Eelgrass Beds-Cradles of the Sea
At a relatively shallow 1〜2m, the southern half of Lake Hamana has wide-reaching tidal flats and sandy beaches. Here in the crystal clear waters you can find clusters of eel grass, known as amamo, which is a type of seaweed about 20cm〜100cm in length. Eelgrass beds are spread throughout the area and look white as cotton when they begin to bloom in June. Beyond its unique look, eelgrass serves an important purpose in fighting oxygen depletion in the water through photosynthesis. Once an integral part of fishing areas, eelgrass beds have greatly fallen in number in recent years due to water contamination caused by land reclamation and levee construction. Currently, the largest home of eelgrass beds sits protected in Lake Hamana, right next to Hamamatsu city and its population of 800,000 people. Eelgrass leaves grow long and wide, which maintains a gentle current and keeps out larger fish. This creates perfect conditions to lay eggs and raise young, which is why eelgrass beds are known as “cradles of the sea.” The water around eelgrass beds is also full of life: skeleton shrimp swim above, seahorses, pipefish play amongst the leaves, and pipefish join goby, swimming crabs, lake prawn, hermit crabs, sea urchin and more along the lake bottom.

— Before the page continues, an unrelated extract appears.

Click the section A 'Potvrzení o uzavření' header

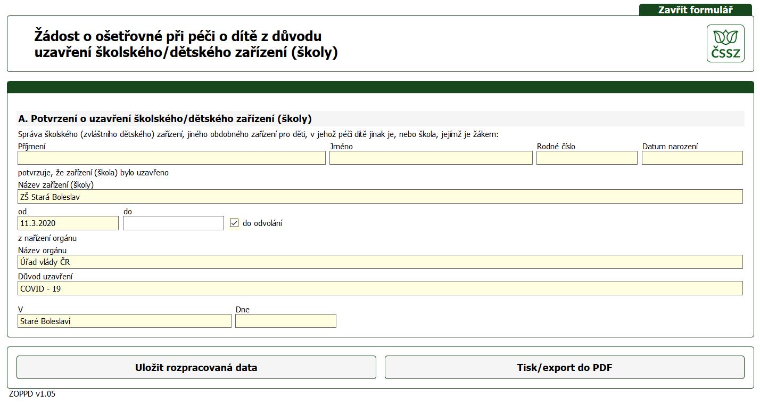point(164,118)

This also serves as quite the buffet for hungry predators. In late autumn and winter, eelgrass beds begin to wither and shrink in number just as cultivation of seaweed and oysters in Lake Hamana gets going. The seaweed depends on nitrogen and phosphorus to grow strong, while oysters gobble up their fill of plankton and other organic matter. This process purifies the water, providing an ideal environment for eelgrass, which in turn keeps the lake oxygen-rich for the next harvesting season. Eelgrass beds have helped support a clean and pure Lake Hamana since Japan’s oldest seaweed husbandry opened there in the Edo period, through the rise of oyster harvesting beginning the 20th year of the Meiji period, and remain an integral part of the many fisheries operating on its shores today.

Preserving Lake Hamana through Education
Lake Hamana holds countless educational opportunities. The Tōkai University Marine Science department does research on fish and benthos (seabed organisms) while elementary schools near the shore conduct studies of the lake’s environment. 6th-year students at Shōnai Elementary take part in an Education for Sustainable Development (ESD) program, working over the course of a year with local fisheries, farmers and tourist companies to learn about the history and culture of Lake Hamana including the numerous creatures that call it home. What students once thought was just an empty body of water becomes vibrant and abundant with life right before their eyes, and students realize just how much they took this nearby lake for granted, quickly becoming a new generation of champions for the charm and value of Lake Hamana.